━━━━━ Data listing

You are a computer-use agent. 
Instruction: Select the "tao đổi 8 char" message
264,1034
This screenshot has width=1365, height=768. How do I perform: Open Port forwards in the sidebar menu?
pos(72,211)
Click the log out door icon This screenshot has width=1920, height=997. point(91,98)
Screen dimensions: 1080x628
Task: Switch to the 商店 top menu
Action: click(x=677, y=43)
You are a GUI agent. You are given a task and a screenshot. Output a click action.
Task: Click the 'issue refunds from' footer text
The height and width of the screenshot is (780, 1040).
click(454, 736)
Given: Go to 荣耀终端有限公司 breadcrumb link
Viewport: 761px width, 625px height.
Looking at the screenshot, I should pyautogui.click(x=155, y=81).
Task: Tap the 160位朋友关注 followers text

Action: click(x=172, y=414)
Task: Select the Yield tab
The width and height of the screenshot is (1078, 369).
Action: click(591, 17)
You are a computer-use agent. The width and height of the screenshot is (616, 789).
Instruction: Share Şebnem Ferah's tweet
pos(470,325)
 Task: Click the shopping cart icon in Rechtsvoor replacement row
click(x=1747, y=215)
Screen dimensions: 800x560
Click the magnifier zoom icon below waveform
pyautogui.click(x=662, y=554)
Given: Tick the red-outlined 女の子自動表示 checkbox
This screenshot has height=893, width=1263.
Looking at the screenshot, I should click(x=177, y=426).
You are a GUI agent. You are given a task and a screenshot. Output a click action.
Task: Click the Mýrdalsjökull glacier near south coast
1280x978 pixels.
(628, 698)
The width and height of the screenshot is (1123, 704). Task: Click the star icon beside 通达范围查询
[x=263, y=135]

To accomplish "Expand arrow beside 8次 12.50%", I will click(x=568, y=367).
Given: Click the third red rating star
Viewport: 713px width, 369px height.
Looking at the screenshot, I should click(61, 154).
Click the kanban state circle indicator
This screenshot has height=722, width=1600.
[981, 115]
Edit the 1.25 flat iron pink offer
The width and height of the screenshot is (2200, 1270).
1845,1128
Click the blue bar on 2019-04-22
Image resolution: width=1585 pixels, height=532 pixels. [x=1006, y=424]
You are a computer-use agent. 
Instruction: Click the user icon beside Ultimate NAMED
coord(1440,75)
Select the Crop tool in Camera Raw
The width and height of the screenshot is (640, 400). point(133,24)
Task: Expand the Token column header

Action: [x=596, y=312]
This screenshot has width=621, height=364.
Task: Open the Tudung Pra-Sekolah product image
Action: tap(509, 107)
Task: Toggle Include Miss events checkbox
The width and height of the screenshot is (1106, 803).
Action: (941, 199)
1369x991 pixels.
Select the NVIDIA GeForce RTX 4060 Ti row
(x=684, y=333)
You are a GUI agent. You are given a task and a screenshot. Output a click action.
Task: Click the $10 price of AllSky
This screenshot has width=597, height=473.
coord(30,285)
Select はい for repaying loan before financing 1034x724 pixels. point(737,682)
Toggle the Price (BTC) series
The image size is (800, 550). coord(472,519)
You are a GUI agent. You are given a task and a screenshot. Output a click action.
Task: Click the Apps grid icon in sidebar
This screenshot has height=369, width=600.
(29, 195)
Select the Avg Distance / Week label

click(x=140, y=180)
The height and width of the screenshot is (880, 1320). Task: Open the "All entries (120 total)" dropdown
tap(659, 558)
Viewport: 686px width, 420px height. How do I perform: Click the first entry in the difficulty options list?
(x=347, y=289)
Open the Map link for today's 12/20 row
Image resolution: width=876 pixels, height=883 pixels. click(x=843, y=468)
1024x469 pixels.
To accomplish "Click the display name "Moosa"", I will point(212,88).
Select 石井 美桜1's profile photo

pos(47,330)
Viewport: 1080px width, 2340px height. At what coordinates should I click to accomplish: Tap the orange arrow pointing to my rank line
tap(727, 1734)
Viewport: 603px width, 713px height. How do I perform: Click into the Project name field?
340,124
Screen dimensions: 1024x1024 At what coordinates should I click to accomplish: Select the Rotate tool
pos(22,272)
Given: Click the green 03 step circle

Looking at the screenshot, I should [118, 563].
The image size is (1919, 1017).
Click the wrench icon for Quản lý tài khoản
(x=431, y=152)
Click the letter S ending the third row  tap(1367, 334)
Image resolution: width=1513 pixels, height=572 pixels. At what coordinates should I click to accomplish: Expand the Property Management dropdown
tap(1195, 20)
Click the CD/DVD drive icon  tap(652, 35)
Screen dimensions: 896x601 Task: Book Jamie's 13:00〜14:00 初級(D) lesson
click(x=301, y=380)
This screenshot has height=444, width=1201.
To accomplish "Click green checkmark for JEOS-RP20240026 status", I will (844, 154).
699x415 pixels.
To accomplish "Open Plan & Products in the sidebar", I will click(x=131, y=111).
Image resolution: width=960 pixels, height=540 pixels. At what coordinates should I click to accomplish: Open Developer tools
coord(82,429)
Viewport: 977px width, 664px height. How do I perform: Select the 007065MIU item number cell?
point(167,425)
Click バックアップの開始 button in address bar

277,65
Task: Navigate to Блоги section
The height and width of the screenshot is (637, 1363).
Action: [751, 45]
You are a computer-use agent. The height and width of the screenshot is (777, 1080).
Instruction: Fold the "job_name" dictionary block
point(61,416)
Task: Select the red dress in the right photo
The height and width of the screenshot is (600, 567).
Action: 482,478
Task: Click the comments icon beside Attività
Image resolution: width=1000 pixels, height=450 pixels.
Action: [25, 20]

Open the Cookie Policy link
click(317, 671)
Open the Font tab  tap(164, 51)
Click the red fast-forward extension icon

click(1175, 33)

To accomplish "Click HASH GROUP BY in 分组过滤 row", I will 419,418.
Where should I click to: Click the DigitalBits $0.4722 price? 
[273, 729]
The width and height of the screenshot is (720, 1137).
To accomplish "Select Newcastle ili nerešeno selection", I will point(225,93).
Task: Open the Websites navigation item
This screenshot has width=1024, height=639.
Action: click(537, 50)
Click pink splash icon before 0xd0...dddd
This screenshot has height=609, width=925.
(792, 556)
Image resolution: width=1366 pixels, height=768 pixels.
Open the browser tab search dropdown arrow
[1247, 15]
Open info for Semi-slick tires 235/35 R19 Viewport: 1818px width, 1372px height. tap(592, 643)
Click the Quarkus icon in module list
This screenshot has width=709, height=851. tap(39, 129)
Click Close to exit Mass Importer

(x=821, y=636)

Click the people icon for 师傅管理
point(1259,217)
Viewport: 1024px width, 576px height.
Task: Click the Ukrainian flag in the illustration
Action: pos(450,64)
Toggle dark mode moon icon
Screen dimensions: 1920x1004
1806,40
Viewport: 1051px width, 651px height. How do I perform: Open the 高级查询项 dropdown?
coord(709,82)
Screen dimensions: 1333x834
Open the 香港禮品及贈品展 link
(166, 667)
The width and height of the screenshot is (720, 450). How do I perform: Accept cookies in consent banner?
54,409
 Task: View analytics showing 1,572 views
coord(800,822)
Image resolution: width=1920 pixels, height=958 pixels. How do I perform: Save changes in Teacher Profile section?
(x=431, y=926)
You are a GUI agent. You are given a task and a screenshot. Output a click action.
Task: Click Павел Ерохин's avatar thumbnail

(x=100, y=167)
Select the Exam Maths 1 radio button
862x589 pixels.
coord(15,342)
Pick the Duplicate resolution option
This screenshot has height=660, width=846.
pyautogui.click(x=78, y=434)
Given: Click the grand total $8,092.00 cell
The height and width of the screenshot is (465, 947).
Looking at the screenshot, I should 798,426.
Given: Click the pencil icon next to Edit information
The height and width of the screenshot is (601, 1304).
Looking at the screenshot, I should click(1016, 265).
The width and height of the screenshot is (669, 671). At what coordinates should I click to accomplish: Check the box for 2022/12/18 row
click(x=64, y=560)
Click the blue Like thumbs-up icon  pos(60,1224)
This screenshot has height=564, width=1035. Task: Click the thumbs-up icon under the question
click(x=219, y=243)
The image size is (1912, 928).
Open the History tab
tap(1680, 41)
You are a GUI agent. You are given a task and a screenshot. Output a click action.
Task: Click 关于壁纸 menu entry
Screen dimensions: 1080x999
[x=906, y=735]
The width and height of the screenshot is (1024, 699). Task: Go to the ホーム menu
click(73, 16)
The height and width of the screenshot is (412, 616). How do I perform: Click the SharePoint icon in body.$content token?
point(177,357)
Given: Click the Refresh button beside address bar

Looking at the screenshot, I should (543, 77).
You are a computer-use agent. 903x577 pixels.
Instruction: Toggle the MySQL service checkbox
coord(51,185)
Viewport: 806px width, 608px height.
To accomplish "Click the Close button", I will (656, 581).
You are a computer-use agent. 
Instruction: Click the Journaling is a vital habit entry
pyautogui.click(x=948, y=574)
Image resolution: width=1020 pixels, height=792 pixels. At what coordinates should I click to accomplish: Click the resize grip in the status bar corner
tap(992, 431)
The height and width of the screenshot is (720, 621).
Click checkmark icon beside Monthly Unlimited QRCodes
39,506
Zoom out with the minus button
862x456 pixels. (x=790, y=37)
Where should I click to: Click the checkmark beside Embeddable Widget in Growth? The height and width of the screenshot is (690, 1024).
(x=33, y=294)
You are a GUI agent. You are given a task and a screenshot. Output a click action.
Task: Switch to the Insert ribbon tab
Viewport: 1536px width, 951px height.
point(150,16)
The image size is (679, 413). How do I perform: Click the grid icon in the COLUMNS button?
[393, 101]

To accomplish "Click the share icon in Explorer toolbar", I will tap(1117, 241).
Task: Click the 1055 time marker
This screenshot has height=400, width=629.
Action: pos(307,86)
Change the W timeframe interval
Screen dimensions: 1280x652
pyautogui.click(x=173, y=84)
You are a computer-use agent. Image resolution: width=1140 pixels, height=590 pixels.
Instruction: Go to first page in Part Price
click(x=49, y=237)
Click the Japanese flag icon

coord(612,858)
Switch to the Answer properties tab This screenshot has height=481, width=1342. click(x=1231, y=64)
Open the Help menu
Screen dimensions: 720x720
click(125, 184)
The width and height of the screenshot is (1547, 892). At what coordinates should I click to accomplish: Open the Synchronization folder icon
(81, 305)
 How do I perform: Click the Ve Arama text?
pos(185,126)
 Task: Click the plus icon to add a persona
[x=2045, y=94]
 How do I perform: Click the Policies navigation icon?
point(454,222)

━━━━━━━━━━

◆ **Your instructions**
The entries above hold the needed span. Transcribe exactly the lines from the one with "The image size is (1912, 928)." to the one with "You are a computer-use agent. 903x577 pixels.", both included.

◆ **Answer area**
The image size is (1912, 928).
Open the History tab
tap(1680, 41)
You are a GUI agent. You are given a task and a screenshot. Output a click action.
Task: Click 关于壁纸 menu entry
Screen dimensions: 1080x999
[x=906, y=735]
The width and height of the screenshot is (1024, 699). Task: Go to the ホーム menu
click(73, 16)
The height and width of the screenshot is (412, 616). How do I perform: Click the SharePoint icon in body.$content token?
point(177,357)
Given: Click the Refresh button beside address bar

Looking at the screenshot, I should (543, 77).
You are a computer-use agent. 903x577 pixels.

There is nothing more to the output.